San Mei Gallery presents PAGE/STAGE/SPACE, an exhibition curated by motor dance journal foregrounding contemporary artists working within and around the field of dance, including works by Zinzi Minott, Rowland Hill and Mary Hurrell.
Dance as an art form has permeated myriad fields – film, social media, printed matter, gallery and social spaces. These sites and stagings in turn invite new understandings of how and what dance can be. PAGE/STAGE/SPACE challenges the idea that dance must be ‘live’ and foregrounds different choreographic registers existing simultaneously. The group of artists featured in this exhibition share a commitment to an expanded understanding of dance as it mutates across media and temporalities. Brought in dialogue, their practices create an asynchronous overlapping of forms and approaches, with the gallery populated by material traces and interdisciplinary transformations of dance.

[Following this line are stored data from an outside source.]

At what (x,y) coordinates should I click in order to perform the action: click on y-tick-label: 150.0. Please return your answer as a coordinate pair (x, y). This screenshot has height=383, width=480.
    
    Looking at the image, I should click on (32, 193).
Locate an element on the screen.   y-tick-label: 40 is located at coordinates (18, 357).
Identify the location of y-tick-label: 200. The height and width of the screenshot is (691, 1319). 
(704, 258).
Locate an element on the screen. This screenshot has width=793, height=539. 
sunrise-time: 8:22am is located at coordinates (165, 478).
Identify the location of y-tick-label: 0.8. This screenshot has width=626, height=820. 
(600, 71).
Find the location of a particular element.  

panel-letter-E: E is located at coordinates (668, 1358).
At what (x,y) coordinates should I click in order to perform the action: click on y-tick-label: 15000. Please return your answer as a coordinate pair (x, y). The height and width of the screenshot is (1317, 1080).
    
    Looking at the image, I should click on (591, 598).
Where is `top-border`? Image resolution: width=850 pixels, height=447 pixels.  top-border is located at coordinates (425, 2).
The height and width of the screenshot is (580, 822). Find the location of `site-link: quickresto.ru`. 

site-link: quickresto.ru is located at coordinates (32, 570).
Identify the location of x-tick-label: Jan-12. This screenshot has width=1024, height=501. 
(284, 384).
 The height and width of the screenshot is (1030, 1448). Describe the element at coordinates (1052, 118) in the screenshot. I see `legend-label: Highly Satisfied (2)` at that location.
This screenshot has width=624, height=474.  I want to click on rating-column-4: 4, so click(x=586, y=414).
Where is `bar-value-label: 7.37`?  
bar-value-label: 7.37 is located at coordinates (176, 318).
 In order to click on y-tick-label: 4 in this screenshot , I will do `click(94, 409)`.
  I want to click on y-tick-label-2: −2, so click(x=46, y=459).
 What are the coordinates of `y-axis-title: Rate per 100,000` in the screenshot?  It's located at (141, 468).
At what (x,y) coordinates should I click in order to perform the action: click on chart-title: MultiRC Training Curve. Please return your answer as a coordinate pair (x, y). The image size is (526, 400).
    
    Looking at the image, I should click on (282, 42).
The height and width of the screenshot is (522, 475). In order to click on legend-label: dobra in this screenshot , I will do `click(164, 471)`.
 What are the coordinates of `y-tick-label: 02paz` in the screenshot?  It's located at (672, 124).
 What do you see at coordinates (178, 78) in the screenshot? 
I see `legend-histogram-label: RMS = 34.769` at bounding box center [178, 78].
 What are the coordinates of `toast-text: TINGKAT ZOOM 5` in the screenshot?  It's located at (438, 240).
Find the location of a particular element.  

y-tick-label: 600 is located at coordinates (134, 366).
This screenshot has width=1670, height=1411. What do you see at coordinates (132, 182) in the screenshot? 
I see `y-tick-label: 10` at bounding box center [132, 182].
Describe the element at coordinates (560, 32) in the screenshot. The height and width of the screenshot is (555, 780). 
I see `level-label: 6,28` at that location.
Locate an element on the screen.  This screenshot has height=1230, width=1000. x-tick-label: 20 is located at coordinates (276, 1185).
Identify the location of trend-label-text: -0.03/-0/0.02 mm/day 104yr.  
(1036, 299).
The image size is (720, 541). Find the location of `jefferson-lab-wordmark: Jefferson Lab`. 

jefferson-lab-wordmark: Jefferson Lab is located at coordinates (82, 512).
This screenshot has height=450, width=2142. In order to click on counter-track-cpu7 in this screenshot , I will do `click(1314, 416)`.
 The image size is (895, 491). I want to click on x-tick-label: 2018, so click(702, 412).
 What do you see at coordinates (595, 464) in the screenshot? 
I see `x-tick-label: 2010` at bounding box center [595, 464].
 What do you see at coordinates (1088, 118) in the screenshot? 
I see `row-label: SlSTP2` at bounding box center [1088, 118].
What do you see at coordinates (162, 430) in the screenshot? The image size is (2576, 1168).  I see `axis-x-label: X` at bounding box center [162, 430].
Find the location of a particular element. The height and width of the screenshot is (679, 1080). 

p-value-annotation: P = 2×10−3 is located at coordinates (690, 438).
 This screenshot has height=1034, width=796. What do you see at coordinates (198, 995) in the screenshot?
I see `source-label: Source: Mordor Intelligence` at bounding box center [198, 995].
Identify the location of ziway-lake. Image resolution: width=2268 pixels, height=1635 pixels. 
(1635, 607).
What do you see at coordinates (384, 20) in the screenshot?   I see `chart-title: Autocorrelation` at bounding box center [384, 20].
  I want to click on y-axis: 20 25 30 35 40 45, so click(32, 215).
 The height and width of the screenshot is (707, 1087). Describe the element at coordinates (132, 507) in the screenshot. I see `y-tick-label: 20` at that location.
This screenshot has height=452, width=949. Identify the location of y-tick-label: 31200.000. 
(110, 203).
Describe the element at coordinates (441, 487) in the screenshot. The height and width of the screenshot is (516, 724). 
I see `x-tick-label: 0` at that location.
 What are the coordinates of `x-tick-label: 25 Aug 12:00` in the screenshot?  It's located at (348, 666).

Mary Hurrell works with expanded forms of choreography to explore physical and psychological experience. Throughout live and installation-based work, she centres presence and the felt experience as a poetic and perceptual choreography. Hurrell’s textual scores are choreographic explorations with both the language of movement and the movements of language, openings for multiplicities of meaning and action.
Rowland Hill presents a fictional club through her mix-media collage poster, drawing from the aesthetics of club ephemera and fairground tableaux. Across two screens Hill’s video work explores the tropes of eurodance within the world of touring fairgrounds that visited her hometown of Loughborough.
Zinzi Minott has been commissioned to make a new series of ceramic sculptures, inspired by the idea of ‘rent-a-tile’, a patois term referring to a style of dancing where couples dance very close to one another on a single floor tile. These sculptural works think through the relationship of dance to space and place, in particular the spaces Minott has encountered in her own life, including floorplans of her family home and her first dance class. Through these works, Minott draws attention to ways in which Black people use public and private spaces to dance, and in turn cultivate intimacy and safety.
Alongside the exhibition, there will also be a corresponding live programme, activating new encounters with and between artist, work and viewer. Situated within San Mei Gallery, a space with a rich history of dance in the building’s previous iterations as a dancehall, PAGE/STAGE/SPACE invites propositions into dance’s pasts and futures.